Yes but when you use the current system you are ignoring the fact

that it is and will be adjusted based on the equinoctial point which

are used to determine the seasons. The current calendar, despite it's

problems is followed for adjustment.



Then you might want to read a little on calendars, reform, etc. Most

certainly it will be changed since these well known points correspond

to our seasons and our months.


Yes, this whole idea is well known and accepted by astronomers and

others. I'll have to look, but I believe the Surya Siddhanta provides

for such calendrical reform.



To adjust the calendar for precision would need require 20 minutes per

year.  That would throw all sorts of things off for 13000 years. And

why? Just sosun in VE will still be in an "adjusted" neo-March and not

September. I don't buy it.


It's not adjusted every year.


I know. But even adjusting it one day every 72 years would seem to me

to be troublesome. Just so sun in VE will still be in an "adjusted"

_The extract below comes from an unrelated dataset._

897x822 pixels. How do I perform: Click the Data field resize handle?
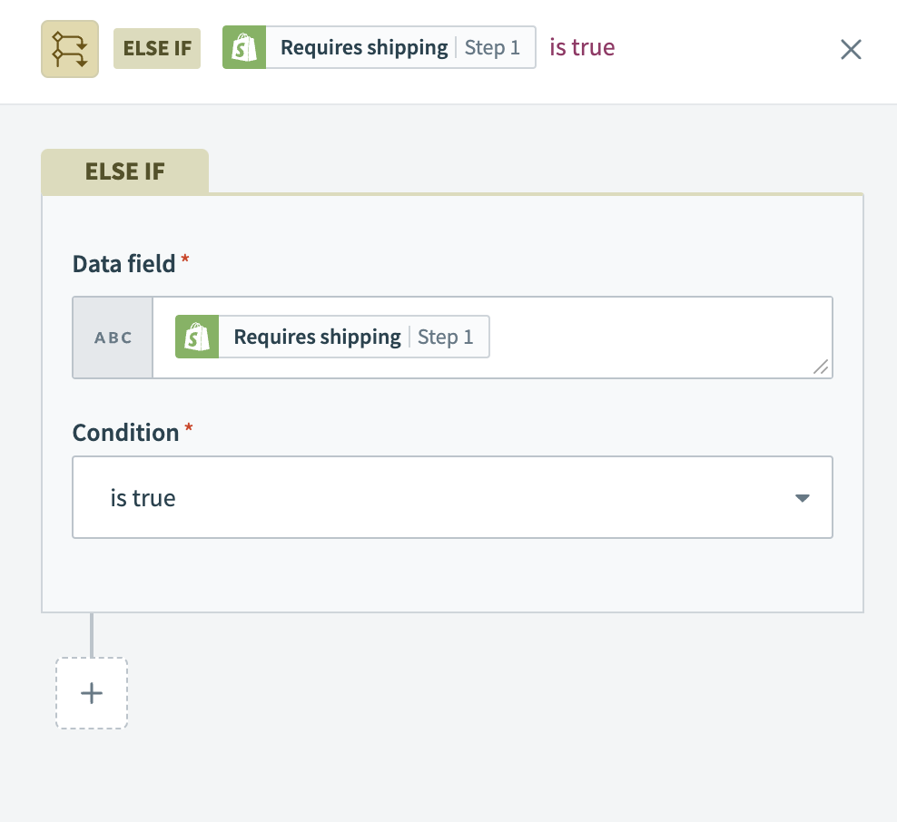coord(821,367)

neo-March and not September. I still don't buy it. but I am a picky

consumer. :)


It's really not about you or whether you're buying it. It is done and will continue to be done until we move to a perpetual calendar. Despite it's crude construction, the Gregorian calendar is fairly accurate:

I think it would be interesting to use the pre-Gregorian method of simply dividing the sunlight hours by 12 to determine the length of hours--thus in winter hours would be shorter and in summer longer. If we continued to work roughly 8 hour days, when nature rested (in winter), humans too would work less and have more time for rest.